All this week, we'll be hearing from some of the authors involved in this fabulous new anthology, which is out now in paperback and ebook, so sit back and relax as they take you through their favourite fantasy worlds...
Tonight, Robert V. S Redick discusses his his favourite fantasy - Kafka The Crooner
A favourite novel, a favourite story: how could any reader choose just one? The search has always eluded me.
Certain candidates — Invisible Cities, The Brothers Karamazov, Love in the Time of Cholera — leap up to offer themselves, and for a time I’ll concede: yes, you’re my favourite, my king of kings. But I swear no loyalty, and achieve none. The next week finds me marching under a different flag.
But there exists a larger council to which my loyalty is permanent and fierce. It is comprised of fifty or sixty works to whose call I never fail to respond, works that touch both my imagination and my heart. When asked for a favourite story, I invariable name of one these.
I’ve ransacked that private list for one resembling “Forever People,” my contribution to Jonathan Strahan’s Fearsome Journeys. The closest match is Kafka’s strange little nightmare story, “A Country Doctor.”
I do not generally read Kafka with my heart aflutter. Like Borges, he often exalts the brilliant above the beautiful, algebra over song. His characters speak like upright citizens on some civic commission: stifling their passions, groping for hard facts, left mute by the rules of procedure. Of course, this is the point—and it’s a great point. For better or worse, however, it leaves me rather cold.

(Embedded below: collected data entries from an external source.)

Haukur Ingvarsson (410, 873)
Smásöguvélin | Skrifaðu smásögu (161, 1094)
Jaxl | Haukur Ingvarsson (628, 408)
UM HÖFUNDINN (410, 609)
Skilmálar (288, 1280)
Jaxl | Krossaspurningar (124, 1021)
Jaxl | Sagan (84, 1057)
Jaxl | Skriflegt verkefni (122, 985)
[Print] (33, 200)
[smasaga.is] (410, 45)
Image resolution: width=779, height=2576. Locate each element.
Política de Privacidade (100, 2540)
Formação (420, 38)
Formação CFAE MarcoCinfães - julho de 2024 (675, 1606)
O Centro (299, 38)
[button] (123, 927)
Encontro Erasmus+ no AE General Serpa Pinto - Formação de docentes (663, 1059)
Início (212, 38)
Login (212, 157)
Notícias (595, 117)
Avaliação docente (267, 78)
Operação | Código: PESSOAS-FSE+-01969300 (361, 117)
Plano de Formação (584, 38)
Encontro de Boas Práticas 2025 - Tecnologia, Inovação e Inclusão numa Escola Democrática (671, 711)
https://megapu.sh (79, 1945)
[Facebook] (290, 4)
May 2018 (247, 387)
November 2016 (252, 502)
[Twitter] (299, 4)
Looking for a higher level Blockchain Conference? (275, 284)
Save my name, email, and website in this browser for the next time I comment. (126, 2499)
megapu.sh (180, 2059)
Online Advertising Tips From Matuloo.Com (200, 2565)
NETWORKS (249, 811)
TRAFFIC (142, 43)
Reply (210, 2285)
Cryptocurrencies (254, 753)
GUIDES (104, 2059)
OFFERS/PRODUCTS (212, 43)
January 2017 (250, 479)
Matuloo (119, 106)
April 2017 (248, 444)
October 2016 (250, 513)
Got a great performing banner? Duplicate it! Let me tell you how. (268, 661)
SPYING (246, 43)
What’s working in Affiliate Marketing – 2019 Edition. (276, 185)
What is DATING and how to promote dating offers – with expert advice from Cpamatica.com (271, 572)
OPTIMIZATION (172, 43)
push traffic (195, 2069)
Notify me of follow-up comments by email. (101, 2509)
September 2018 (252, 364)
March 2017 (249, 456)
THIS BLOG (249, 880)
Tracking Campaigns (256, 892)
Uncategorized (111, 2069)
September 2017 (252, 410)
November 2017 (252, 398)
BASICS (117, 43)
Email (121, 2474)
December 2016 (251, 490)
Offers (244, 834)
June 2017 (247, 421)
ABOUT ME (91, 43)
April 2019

But in “A Country Doctor” Kafka reveals just how well he can sing. The story is almost too simple to summarize: a very old provincial doctor is called out into a blizzard to tend a wounded boy. He makes the journey; he confronts the patient and the patient’s family; he departs. That’s it. A mere six pages. And yet, in our reading the old man’s journey becomes immense, for there’s a second blizzard raging. It’s a surreal force, one that alters the ground beneath his feet, transforms his patients into spiritual accusers, torments him with glimpses of long-since-departed youth and love. The effect is heartbreaking. It is at once vintage Kafka and unlike anything else he ever wrote.
I doubt many readers will find much to link Kafka’s story with my “Forever People.” They’re really fish and fowl. If there’s any common ground, I’m sure it’s one of tone: both are dreams of a kind. And perhaps both have something of that rare, heart’s-deep-core kaleidoscopic yearning we find only in dreams, and those waking dreams we call fantasy fiction. As a reader and a writer, that’s what I reach for.